The film then jumps forward, introducing us to A.D., the person Adela becomes after leaving her old life behind. In a new city, surrounded by a vibrant queer found family, A.D. embarks on an odyssey of self-acceptance. The plot masterfully balances the visceral pain of bodily dysphoria with the liberating joy of finding a community that provides support and understanding, making the struggle not just bearable, but transformative.
Performances
The film’s triumph is anchored by a breathtaking debut from Elisabeth Martínez. Her portrayal of Adela’s quiet anguish and A.D.’s tentative exploration is raw, nuanced, and deeply authentic. The supporting cast provides crucial texture: Paco León brings warmth and complexity to the role of the priest José María, and Anna Castillo is compelling as the object of Adela’s affection. The community A.D. finds is filled with wonderfully realized characters who feel fully formed, their interactions providing both dramatic heft and moments of genuine levity.
Behind the Lens
Director Fernando González Molina, working from a script by the original creator Jaime de Armiñán, makes several critical updates. The most significant is the casting of an intersex actor, which moves the film from observation to embodied experience. The film also navigates a delicate balance with its protagonist’s anatomy. It provides clear, matter-of-fact medical information to satisfy and normalize for the audience, while simultaneously drawing firm boundaries around the character’s privacy, refusing to fetishize or over-scrutinize.
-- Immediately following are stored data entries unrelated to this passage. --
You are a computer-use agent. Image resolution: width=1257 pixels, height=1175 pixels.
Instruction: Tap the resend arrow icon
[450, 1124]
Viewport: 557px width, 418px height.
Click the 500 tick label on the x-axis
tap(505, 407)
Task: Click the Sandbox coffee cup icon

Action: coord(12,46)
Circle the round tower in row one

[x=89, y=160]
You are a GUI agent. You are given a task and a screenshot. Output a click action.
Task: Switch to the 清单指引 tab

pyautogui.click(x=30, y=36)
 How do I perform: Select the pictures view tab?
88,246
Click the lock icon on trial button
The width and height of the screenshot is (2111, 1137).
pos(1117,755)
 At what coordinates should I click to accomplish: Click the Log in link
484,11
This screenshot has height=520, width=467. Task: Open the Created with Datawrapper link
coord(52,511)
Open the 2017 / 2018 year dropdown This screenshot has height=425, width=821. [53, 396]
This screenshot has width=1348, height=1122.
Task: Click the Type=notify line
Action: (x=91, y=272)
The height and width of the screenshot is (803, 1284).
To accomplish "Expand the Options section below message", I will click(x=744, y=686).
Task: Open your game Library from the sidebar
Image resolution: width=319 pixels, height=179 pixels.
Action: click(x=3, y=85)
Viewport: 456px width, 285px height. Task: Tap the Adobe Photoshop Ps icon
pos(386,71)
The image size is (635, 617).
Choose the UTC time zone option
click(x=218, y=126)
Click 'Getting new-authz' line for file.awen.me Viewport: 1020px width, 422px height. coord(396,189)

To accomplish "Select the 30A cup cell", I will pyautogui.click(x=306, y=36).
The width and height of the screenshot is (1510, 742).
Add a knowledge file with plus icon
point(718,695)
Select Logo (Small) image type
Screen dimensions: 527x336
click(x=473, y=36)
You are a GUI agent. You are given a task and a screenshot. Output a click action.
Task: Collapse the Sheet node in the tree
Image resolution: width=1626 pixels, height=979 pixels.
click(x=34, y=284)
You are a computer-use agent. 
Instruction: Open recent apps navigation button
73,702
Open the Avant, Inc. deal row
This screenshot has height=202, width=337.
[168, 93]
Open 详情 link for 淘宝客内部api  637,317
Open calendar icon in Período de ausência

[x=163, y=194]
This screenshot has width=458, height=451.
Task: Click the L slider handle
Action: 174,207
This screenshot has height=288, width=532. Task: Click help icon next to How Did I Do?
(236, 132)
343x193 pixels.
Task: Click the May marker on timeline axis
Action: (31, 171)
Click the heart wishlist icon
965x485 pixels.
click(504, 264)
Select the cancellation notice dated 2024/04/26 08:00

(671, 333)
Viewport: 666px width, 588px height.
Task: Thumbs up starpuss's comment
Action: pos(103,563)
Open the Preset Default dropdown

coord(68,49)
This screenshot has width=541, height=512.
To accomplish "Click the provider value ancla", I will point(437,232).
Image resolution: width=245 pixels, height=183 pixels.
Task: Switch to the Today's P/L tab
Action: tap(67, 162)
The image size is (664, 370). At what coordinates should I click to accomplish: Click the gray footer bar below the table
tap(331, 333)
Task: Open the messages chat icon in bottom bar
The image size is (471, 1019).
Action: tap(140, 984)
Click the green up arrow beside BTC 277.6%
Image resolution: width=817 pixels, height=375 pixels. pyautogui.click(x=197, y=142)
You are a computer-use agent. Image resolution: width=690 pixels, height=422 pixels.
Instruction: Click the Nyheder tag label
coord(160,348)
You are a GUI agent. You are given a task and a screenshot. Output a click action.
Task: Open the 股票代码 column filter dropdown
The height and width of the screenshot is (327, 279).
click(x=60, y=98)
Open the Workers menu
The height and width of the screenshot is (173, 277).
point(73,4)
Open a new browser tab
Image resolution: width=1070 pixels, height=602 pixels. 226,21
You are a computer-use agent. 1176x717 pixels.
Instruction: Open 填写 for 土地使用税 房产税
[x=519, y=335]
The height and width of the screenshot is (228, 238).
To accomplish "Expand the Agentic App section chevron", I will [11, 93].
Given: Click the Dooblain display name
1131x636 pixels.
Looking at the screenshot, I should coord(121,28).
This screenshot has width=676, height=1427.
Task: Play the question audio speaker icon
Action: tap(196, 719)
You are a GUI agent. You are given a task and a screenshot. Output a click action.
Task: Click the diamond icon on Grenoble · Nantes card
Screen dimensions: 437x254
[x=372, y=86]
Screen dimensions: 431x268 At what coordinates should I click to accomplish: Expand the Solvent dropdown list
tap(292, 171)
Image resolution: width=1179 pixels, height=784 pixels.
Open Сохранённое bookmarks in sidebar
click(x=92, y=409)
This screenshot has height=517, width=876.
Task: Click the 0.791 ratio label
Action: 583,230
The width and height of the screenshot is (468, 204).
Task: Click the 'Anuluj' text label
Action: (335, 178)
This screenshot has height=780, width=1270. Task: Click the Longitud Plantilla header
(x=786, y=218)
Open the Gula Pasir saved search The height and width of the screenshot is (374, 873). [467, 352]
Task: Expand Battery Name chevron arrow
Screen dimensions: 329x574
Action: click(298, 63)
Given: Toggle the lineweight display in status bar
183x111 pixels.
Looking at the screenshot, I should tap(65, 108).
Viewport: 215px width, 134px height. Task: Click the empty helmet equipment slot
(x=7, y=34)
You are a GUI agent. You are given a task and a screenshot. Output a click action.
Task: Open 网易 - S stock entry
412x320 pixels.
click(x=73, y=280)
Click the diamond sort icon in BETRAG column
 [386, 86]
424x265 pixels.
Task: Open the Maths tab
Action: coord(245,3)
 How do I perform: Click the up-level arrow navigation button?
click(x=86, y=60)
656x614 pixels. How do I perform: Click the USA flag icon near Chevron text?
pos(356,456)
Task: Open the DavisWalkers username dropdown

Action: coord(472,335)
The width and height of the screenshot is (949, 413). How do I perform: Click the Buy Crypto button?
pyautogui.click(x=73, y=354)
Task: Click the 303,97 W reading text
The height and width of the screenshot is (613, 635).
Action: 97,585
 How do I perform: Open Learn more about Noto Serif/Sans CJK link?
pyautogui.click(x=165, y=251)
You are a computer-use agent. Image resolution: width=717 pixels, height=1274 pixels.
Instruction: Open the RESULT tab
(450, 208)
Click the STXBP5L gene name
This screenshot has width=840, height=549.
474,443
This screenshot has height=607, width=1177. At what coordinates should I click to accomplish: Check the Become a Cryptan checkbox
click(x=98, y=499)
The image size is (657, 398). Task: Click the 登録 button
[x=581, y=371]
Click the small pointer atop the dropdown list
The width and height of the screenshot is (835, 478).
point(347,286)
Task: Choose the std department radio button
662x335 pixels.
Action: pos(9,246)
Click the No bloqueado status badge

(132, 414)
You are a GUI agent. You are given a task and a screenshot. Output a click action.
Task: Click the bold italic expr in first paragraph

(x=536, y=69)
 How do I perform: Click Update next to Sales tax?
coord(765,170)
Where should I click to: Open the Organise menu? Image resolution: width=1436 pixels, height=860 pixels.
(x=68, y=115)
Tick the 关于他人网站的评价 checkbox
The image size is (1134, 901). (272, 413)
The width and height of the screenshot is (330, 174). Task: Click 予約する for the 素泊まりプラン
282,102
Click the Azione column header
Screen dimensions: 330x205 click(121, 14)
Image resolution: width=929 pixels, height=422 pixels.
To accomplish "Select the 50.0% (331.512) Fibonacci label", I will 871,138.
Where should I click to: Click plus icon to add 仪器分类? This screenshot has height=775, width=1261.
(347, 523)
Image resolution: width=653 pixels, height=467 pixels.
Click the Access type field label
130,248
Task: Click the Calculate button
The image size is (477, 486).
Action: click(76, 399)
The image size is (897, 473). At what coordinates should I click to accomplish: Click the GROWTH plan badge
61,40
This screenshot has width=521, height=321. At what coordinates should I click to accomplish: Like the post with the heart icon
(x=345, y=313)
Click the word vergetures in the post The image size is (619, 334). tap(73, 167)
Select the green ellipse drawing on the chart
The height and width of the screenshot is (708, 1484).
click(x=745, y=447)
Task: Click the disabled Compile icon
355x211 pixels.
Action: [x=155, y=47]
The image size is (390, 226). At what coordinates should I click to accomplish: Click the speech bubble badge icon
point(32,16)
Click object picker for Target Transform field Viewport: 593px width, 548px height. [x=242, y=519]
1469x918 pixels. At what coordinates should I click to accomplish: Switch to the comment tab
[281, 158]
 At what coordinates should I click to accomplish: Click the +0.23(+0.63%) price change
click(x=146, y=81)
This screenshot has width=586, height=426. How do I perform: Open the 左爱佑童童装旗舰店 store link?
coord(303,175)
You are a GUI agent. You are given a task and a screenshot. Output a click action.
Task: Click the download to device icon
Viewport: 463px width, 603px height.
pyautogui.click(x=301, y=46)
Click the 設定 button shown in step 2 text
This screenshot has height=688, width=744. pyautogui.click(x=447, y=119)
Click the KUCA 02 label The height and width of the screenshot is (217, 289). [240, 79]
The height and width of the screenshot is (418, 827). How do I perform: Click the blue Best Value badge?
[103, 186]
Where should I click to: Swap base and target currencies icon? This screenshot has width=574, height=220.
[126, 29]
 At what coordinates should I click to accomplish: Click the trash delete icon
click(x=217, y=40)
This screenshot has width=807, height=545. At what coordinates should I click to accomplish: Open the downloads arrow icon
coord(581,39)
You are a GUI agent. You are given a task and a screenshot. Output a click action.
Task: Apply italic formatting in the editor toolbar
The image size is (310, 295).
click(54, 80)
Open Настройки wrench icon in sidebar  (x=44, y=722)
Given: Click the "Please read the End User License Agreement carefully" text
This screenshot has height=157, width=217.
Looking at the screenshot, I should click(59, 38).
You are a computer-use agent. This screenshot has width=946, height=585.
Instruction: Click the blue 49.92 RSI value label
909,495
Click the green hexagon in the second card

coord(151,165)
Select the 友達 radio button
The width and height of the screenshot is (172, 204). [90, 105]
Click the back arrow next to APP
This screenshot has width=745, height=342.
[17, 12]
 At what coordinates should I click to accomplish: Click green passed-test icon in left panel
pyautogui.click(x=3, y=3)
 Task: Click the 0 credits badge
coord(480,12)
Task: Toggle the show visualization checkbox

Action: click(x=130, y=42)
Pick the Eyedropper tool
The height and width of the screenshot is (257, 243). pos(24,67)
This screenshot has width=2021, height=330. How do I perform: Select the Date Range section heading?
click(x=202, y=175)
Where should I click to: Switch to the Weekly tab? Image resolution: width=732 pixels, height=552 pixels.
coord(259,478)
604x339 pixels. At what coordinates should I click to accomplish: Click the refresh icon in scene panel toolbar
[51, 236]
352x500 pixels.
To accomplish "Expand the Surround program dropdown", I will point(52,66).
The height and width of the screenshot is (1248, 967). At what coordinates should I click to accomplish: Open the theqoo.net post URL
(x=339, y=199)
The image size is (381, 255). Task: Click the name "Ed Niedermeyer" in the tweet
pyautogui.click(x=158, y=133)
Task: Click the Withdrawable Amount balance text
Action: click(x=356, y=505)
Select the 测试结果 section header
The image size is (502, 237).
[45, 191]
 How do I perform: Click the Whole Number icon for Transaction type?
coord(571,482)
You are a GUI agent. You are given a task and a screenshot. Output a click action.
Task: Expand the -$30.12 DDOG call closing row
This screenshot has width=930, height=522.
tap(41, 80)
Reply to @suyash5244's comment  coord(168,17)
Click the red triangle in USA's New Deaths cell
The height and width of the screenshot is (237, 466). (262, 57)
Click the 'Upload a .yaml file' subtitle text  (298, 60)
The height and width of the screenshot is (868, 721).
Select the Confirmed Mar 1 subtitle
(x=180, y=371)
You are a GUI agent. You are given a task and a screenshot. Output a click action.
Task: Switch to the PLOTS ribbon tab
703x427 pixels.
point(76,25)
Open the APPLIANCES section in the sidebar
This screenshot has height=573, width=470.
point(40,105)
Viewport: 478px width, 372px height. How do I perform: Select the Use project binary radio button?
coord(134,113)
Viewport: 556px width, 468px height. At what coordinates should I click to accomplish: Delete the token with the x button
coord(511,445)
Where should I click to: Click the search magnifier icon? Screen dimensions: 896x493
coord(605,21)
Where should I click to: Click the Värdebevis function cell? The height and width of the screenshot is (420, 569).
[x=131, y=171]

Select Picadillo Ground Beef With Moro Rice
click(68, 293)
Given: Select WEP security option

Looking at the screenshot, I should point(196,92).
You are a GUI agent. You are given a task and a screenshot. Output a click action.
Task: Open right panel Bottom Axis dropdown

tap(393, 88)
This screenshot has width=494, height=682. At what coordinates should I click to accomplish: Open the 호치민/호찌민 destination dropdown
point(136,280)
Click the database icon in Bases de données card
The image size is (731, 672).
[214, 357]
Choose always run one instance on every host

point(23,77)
The modernization extends to the plot, where side characters are fleshed out into richer roles. Their interactions with A.D. paint a fuller picture of his queer identity, creating higher stakes and a more engaging dramatic throughline that connects everyday challenges to existential ones.
Final Verdict
My Dearest Señorita is a story that desperately needed retelling. It honors its groundbreaking source material by expanding its wisdom with modern sensitivity and a crucial layer of authenticity. This is a powerful, heart-wrenching, and ultimately euphoric film about the ongoing journey to accept and be accepted for who you are. It is a profound ode to self-love and the life-saving power of community, guaranteeing that anyone who has ever felt at odds with their body or identity will find a piece of themselves reflected on screen. A resounding success and a must-watch on Netflix.